EXERCISE GOAL: Beneath this task are records; count how many lines include the string "indicator" and answer with that number alone.

[Recorded data]
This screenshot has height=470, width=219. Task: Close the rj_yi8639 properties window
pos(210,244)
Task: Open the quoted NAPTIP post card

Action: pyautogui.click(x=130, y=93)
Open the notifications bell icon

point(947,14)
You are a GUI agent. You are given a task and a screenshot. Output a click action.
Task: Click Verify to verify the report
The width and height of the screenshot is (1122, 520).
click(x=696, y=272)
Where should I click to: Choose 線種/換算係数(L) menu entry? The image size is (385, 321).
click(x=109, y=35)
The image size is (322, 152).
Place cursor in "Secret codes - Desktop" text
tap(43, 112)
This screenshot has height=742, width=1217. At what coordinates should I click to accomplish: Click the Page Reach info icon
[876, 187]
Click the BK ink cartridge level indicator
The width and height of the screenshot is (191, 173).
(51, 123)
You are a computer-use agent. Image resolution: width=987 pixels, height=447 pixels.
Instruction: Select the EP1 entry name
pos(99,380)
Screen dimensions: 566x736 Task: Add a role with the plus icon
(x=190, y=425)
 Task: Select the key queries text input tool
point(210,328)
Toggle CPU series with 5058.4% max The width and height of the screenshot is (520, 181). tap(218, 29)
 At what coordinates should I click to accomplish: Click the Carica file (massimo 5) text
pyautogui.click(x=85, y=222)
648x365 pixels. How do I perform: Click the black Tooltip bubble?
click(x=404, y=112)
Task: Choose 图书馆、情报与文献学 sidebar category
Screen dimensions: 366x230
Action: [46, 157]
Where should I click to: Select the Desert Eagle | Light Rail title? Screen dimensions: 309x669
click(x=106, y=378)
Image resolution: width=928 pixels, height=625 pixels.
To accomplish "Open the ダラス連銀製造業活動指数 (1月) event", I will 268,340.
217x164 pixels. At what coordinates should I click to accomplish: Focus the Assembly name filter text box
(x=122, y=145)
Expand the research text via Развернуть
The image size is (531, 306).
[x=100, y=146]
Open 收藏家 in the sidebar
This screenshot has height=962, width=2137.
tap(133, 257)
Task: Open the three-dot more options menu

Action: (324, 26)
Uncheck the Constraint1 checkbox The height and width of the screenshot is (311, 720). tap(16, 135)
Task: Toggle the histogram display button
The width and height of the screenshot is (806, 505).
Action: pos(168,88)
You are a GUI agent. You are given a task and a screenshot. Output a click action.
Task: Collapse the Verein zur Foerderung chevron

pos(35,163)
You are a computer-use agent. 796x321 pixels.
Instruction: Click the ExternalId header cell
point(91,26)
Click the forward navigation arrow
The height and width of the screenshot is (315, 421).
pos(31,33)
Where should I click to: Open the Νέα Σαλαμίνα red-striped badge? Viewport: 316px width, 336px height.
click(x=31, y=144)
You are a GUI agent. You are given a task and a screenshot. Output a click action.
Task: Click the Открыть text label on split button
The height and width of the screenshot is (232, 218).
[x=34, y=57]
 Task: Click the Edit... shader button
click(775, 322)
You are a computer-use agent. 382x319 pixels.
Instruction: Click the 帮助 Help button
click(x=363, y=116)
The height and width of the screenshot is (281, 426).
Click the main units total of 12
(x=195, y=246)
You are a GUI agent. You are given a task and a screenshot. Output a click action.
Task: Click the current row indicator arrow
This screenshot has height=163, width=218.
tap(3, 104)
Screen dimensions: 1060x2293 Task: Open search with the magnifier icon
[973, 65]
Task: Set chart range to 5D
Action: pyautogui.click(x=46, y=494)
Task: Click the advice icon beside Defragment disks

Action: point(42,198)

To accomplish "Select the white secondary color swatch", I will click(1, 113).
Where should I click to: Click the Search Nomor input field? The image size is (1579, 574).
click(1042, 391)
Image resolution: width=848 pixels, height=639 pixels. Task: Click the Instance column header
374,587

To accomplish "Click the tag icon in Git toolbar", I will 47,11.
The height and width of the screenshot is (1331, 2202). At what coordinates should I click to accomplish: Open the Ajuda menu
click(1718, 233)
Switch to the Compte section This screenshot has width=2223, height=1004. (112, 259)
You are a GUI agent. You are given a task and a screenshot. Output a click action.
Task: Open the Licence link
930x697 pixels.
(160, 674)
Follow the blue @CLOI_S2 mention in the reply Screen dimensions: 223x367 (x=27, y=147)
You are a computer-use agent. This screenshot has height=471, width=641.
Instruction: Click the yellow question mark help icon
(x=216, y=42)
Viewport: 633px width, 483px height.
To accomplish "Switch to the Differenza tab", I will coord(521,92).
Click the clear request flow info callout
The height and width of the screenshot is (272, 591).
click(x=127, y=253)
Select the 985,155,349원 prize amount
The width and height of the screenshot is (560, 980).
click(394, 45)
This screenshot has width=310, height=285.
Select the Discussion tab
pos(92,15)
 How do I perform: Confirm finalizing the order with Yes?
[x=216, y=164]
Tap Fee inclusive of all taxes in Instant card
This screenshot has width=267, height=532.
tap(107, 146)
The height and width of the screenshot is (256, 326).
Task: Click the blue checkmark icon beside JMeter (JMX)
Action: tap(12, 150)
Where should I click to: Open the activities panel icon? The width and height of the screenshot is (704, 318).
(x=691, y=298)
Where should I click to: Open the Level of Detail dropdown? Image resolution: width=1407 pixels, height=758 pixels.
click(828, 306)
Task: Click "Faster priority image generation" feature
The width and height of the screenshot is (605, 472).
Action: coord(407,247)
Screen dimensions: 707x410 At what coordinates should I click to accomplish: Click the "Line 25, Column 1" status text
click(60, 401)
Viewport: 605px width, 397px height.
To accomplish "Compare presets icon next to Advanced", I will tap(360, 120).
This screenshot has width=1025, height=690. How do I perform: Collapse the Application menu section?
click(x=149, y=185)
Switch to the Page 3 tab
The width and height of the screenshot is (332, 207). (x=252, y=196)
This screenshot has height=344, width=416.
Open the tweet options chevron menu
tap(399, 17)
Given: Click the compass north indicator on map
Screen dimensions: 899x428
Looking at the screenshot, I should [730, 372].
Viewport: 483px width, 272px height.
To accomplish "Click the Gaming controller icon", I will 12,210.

TASK RESULT: 3